When I began teaching at Carthage 21 years ago, I was not very demonstratively affectionate with my students; they were lucky to get a handshake!  (Amy Haines, with whom I shared a studio back then,  was much freer with such gestures of affection than I was- to the point where it became a source of amusement.)  But there were those moments when the walls of caution came down… most notably the day when a student came into my studio to tell me that her acid reflux issues had caused a nodule to form on one of her vocal folds (one of the scariest things a singer can be told) and in that moment we embraced and cried together without hesitation.  (By the way, she made a fine recovery.)  I think that moment was an important breakthrough for me, when I first became conscious of the wall of reserve which I was  inclined to erect between myself and nearly all of my voice students, as though in defiance of the powerful emotional connection which I suddenly realized was in fact there.   That wall of reserve slowly began to crumble from that point on,  and by now I am not inclined to let important things go unsaid . . . including the occasional “I love you” to a student.  It maybe comes from passing the age of 50 and knowing better and better just how fragile life is and how love matters more than anything.

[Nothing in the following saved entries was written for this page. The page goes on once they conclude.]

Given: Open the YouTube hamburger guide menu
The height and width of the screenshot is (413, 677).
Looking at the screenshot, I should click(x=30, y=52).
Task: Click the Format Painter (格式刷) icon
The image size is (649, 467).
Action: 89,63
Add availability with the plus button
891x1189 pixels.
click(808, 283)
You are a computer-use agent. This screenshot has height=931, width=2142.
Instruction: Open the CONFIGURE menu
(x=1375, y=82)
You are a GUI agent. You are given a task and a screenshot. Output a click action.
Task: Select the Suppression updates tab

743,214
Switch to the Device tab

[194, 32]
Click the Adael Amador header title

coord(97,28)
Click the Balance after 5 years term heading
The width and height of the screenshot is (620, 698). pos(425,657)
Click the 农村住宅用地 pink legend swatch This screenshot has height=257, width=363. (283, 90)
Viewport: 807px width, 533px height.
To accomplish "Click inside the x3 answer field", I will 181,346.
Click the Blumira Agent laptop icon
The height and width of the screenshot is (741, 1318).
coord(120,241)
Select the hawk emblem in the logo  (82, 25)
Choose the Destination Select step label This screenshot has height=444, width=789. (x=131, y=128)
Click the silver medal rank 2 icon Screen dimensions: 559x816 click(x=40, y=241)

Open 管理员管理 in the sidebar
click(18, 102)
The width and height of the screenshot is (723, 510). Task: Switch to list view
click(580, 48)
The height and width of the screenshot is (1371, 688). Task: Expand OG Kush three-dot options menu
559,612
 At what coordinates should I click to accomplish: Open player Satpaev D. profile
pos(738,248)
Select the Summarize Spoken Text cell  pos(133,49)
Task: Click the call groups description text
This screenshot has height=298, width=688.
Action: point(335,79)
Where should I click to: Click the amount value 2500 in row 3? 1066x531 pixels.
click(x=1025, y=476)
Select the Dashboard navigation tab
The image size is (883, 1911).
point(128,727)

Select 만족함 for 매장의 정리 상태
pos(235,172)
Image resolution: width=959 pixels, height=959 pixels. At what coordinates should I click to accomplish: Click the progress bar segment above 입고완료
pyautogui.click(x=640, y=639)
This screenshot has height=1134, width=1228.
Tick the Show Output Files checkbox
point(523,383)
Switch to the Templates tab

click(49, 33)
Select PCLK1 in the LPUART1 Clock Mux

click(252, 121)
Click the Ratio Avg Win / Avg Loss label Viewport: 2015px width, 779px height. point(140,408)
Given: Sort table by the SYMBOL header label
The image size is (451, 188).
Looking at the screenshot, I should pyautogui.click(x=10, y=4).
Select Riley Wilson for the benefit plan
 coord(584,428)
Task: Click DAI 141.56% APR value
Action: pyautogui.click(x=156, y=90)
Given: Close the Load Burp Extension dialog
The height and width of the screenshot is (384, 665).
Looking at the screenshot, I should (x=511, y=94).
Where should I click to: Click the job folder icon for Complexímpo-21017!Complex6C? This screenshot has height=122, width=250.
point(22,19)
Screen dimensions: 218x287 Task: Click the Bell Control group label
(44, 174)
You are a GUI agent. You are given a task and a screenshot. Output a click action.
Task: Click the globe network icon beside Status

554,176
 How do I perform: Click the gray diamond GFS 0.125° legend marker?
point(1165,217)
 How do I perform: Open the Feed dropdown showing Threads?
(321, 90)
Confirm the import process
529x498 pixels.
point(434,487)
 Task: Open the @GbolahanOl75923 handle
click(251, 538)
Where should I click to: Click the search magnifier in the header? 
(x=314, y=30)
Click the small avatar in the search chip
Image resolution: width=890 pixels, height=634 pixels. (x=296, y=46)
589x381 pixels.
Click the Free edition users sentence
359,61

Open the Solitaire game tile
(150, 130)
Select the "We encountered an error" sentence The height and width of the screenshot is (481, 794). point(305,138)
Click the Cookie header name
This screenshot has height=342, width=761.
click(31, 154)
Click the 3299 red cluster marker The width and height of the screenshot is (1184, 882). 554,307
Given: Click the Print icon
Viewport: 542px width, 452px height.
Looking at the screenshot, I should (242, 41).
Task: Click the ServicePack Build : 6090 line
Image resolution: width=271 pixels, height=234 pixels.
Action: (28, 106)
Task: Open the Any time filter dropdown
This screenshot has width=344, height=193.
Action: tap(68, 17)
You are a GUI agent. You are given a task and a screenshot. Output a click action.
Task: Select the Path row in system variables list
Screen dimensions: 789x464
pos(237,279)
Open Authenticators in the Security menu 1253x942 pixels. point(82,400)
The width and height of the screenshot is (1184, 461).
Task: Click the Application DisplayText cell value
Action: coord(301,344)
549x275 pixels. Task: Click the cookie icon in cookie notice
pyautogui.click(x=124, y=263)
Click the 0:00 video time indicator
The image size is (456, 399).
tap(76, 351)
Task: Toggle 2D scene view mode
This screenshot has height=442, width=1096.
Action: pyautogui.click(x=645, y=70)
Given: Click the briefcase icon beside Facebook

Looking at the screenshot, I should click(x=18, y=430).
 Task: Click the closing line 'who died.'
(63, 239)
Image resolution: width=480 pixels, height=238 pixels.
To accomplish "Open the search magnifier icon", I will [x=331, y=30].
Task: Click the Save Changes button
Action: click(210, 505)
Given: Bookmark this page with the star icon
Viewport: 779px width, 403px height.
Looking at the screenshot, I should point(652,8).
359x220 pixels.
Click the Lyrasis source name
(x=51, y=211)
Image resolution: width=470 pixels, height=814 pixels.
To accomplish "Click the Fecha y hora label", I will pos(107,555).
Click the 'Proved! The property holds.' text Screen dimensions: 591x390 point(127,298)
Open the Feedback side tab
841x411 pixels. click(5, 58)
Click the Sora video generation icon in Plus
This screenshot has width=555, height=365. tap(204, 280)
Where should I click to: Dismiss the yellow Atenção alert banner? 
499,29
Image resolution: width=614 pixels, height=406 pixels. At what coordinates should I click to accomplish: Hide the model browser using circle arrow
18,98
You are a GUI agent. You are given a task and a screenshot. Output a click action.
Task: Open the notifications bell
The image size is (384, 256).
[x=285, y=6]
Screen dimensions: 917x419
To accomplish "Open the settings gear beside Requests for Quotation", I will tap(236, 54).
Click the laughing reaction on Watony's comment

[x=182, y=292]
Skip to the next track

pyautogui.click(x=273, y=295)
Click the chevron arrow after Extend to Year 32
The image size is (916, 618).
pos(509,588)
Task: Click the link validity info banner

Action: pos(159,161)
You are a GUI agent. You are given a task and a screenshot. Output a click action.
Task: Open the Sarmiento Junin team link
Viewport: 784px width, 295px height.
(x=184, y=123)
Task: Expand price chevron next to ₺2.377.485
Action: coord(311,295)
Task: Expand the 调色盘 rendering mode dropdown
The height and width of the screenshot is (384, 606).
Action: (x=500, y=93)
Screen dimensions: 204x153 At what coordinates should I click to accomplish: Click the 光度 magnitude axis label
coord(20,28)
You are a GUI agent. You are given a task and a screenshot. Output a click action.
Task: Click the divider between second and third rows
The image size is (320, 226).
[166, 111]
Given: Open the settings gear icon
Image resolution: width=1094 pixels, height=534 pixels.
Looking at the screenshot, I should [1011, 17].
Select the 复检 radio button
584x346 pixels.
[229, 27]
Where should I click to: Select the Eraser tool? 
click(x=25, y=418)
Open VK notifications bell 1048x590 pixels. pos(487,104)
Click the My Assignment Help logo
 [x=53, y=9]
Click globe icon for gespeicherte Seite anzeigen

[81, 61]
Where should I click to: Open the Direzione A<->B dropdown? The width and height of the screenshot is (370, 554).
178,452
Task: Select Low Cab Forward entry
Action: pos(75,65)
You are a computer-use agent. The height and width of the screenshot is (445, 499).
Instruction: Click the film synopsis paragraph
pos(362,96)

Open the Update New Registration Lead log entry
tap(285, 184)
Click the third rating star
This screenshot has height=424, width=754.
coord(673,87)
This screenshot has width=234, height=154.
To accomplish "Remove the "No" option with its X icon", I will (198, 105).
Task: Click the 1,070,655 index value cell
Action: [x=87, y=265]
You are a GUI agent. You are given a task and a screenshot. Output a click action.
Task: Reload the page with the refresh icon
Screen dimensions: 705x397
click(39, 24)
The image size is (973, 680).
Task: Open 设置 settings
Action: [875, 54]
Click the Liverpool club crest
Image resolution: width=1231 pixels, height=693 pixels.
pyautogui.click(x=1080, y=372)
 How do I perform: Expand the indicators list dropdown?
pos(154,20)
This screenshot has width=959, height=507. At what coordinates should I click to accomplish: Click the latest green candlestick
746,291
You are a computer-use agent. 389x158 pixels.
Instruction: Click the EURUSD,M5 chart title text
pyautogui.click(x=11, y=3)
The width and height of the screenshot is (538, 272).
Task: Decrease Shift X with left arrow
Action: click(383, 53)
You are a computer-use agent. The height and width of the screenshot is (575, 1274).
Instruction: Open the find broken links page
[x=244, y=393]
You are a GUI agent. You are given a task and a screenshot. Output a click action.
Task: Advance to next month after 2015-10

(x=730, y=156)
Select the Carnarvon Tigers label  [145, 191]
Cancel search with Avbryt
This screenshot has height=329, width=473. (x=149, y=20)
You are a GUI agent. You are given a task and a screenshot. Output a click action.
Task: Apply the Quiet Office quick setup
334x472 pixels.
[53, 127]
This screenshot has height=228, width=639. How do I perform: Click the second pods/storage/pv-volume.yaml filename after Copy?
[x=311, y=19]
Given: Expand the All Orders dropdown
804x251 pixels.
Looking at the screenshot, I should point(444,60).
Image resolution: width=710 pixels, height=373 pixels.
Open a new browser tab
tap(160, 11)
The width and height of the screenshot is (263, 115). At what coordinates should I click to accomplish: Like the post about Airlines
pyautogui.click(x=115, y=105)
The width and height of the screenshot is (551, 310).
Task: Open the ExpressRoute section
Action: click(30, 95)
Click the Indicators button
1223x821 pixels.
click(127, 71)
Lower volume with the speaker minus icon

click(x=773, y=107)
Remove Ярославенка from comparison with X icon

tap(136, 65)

That’s another essential lesson of which we have all been reminded on this extraordinarily difficult day.

pictured above:   I asked Kathy to snap this picture of me as I was leading some of her first graders in several Christmas songs.  I had come to Schulte to rehearse with her fourth and fifth grade choir for their upcoming concert, and had gone back with her to her room for a quick chat before heading back to Carthage.  Just as I was about to leave, her next class came in… and I just couldn’t leave without saying hi.  At that point, Kathy introduced me to the kids and then announced rather dramatically:  “My husband can play ANY Christmas song on the piano!” (The kids’ eyes got wide at that point,  as though she had just told them that I was a Sword Swallower!)   And with that,  I did my Human Juke Box routine for a few minutes, playing “Rudolph the Red-Nosed Reindeer,”  “Jingle Bells” and “Up on the Housetop” by request.  And boy did they sing!   (By the way,  Kathy took pains to make sure that this photo was taken in such a way that the faces of the students were not visible.)